- TASK
Would you return every entry, exactly as it is written?

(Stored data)
___

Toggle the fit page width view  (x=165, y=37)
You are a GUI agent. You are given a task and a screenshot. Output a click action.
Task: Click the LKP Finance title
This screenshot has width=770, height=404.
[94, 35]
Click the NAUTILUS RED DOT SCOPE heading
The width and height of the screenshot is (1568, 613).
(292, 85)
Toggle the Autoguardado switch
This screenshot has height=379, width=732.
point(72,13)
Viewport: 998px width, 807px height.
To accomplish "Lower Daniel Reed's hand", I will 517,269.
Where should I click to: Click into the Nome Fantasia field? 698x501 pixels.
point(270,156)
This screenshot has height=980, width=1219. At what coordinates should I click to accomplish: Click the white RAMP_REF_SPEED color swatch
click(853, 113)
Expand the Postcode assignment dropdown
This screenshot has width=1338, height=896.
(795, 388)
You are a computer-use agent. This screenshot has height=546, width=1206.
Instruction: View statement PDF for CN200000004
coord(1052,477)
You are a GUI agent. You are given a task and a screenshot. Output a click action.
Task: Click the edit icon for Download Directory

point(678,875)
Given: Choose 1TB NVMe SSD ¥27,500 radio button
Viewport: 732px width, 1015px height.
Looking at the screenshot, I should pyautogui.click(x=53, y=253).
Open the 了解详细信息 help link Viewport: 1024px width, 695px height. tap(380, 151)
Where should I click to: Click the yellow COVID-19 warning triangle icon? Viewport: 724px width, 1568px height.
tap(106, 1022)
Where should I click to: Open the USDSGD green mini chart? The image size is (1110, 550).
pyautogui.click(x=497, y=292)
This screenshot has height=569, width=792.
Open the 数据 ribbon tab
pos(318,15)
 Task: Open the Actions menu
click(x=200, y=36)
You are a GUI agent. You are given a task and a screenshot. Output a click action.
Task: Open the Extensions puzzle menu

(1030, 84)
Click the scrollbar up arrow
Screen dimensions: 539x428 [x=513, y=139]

___

- EXERCISE ANSWER
Toggle the fit page width view  (x=165, y=37)
You are a GUI agent. You are given a task and a screenshot. Output a click action.
Task: Click the LKP Finance title
This screenshot has width=770, height=404.
[94, 35]
Click the NAUTILUS RED DOT SCOPE heading
The width and height of the screenshot is (1568, 613).
(292, 85)
Toggle the Autoguardado switch
This screenshot has height=379, width=732.
point(72,13)
Viewport: 998px width, 807px height.
To accomplish "Lower Daniel Reed's hand", I will 517,269.
Where should I click to: Click into the Nome Fantasia field? 698x501 pixels.
point(270,156)
This screenshot has height=980, width=1219. At what coordinates should I click to accomplish: Click the white RAMP_REF_SPEED color swatch
click(853, 113)
Expand the Postcode assignment dropdown
This screenshot has width=1338, height=896.
(795, 388)
You are a computer-use agent. This screenshot has height=546, width=1206.
Instruction: View statement PDF for CN200000004
coord(1052,477)
You are a GUI agent. You are given a task and a screenshot. Output a click action.
Task: Click the edit icon for Download Directory

point(678,875)
Given: Choose 1TB NVMe SSD ¥27,500 radio button
Viewport: 732px width, 1015px height.
Looking at the screenshot, I should pyautogui.click(x=53, y=253).
Open the 了解详细信息 help link Viewport: 1024px width, 695px height. tap(380, 151)
Where should I click to: Click the yellow COVID-19 warning triangle icon? Viewport: 724px width, 1568px height.
tap(106, 1022)
Where should I click to: Open the USDSGD green mini chart? The image size is (1110, 550).
pyautogui.click(x=497, y=292)
This screenshot has height=569, width=792.
Open the 数据 ribbon tab
pos(318,15)
 Task: Open the Actions menu
click(x=200, y=36)
You are a GUI agent. You are given a task and a screenshot. Output a click action.
Task: Open the Extensions puzzle menu

(1030, 84)
Click the scrollbar up arrow
Screen dimensions: 539x428 [x=513, y=139]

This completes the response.